Being Chief Petty QOFficer, it falls to me to work out why our just-released QOF payment is, as usual, a bit below par. So I drill down into the data and, when I emerge, some hours later, it’s with the news that we have failed to mine one particularly rich seam. Our dementia prevalence is way off the national average, and some back-of-the-envelope number crunching shows that this alone has cost us a few thousand.
We know why. When those seek-and-destroy dementia DESs sprang up a few years back, we nobly resisted the get-rich-quick temptation in favour of a high minded notion that dementia screening has no validity.
Well, bugger that. As I now sit with my colleagues in the QOF debrief, all ethics have been ritually defenestrated. Number one on the agenda is, ‘Find more dements’. And number two is, ‘Then find some more’.
We are looking for ideas, and there are plenty forthcoming. So. We could check every memory clinic referral against coded diagnoses to spot net-slippers. We could trawl all our residential homes on the basis that you don’t have to be demented to reside there, but it helps. We could ensure all repeats for anti-dementia drugs match with a dementia diagnosis, ditto for elderly on quetiapine, risperidone, lorazepam or any other psycho-lytic. We could search ‘memory problems’ in every patient’s journal narrative and code them as ‘dementia’ (subtext ‘possible’). We could make ‘Are you demented?’ our supplementary Friends and Family Question. We could get every patient to fill in a GPCOG as they sit in the waiting room. We could repeatedly ask, on the tannoy, ‘Do you know who, where and when you are?’ We could opportunistically stop and collect confused, wandering elderly people as we do our home visits. We could leave our front door open in the hope that the cortically atrophied will randomly stumble in and then be unable to find their way out. We could check empty rooms and cupboards. We could look under rocks.

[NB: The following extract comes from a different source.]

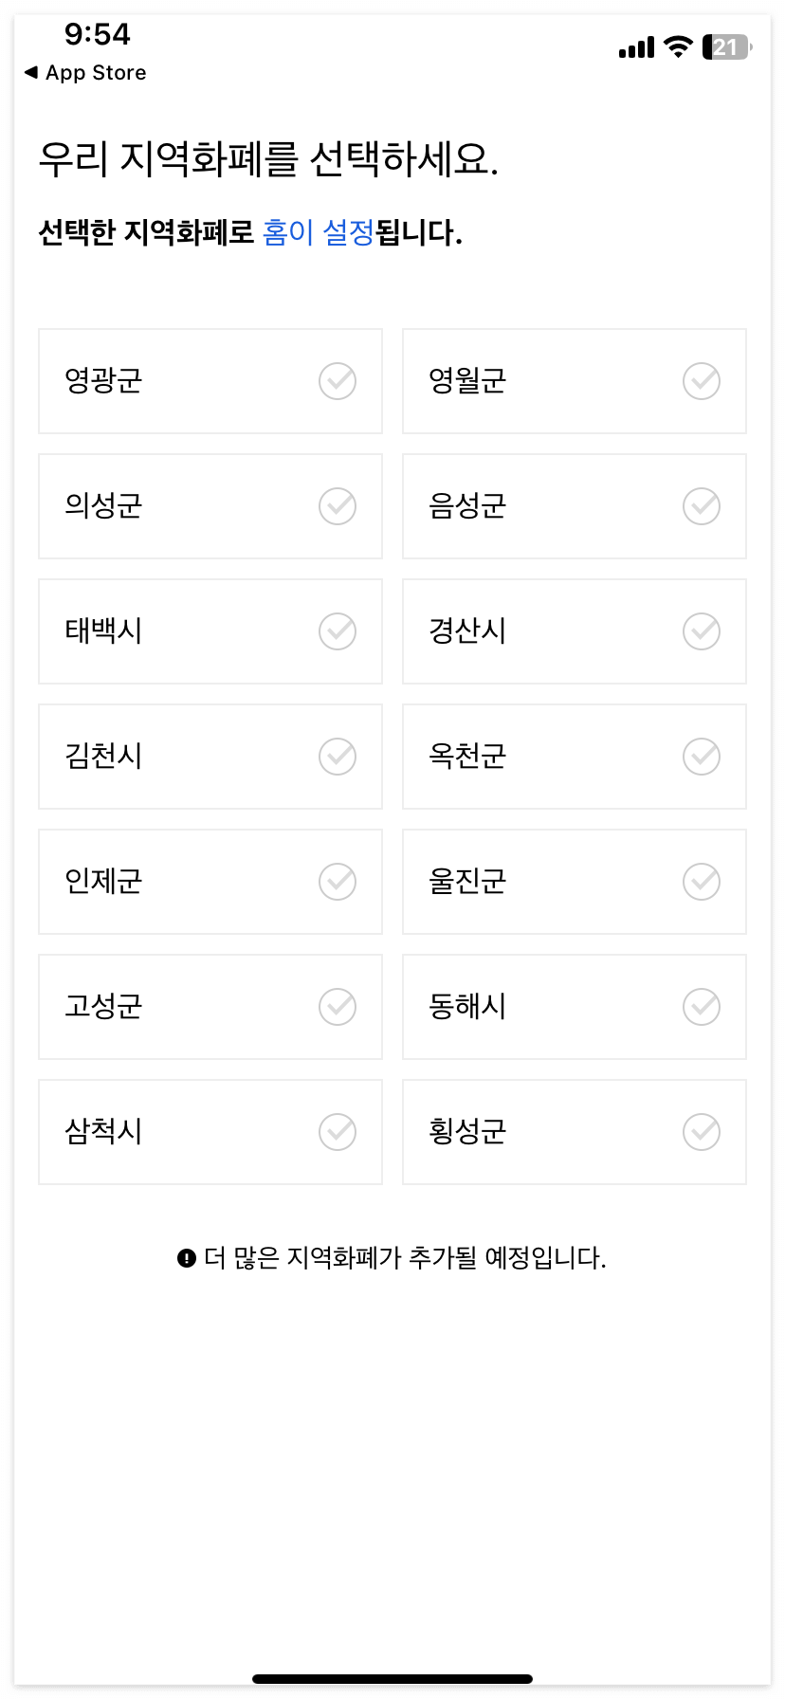Toggle the selection circle for 음성군
785x1699 pixels.
click(701, 506)
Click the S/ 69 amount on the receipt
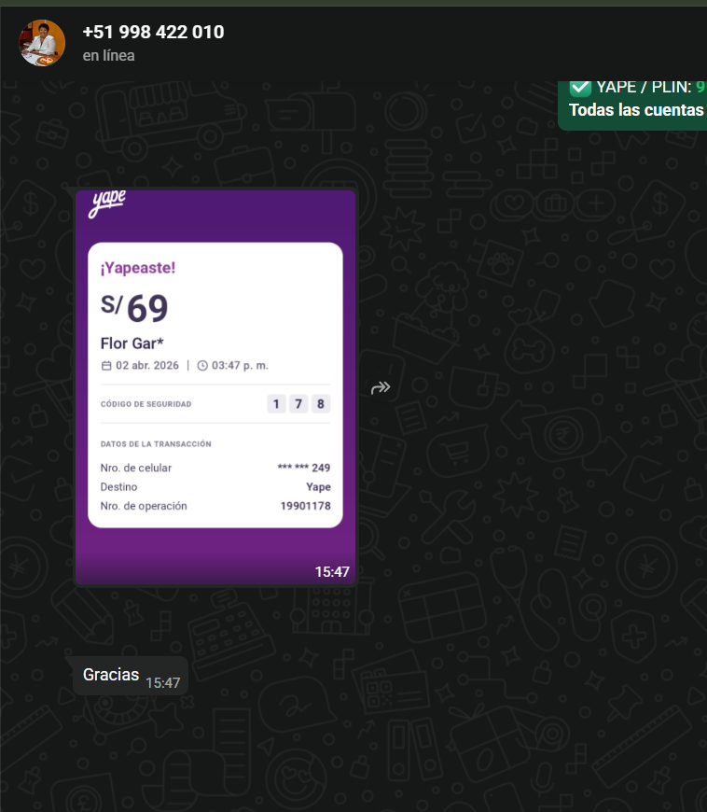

We know there are dements out there. And we are coming for them, and our prevalence will rise and we will get the QOF points we deserve. I have been quickly minuting all this and, at last, I pause and look up at my colleagues who have been enthusiastically and breathlessly churning out these ideas, and continue to do so. I note that they have the distracted, wild-eyed and not entirely healthy look that, in patients, always prompts me to ask whether they drive. And I think, blimey, I’ve found some already.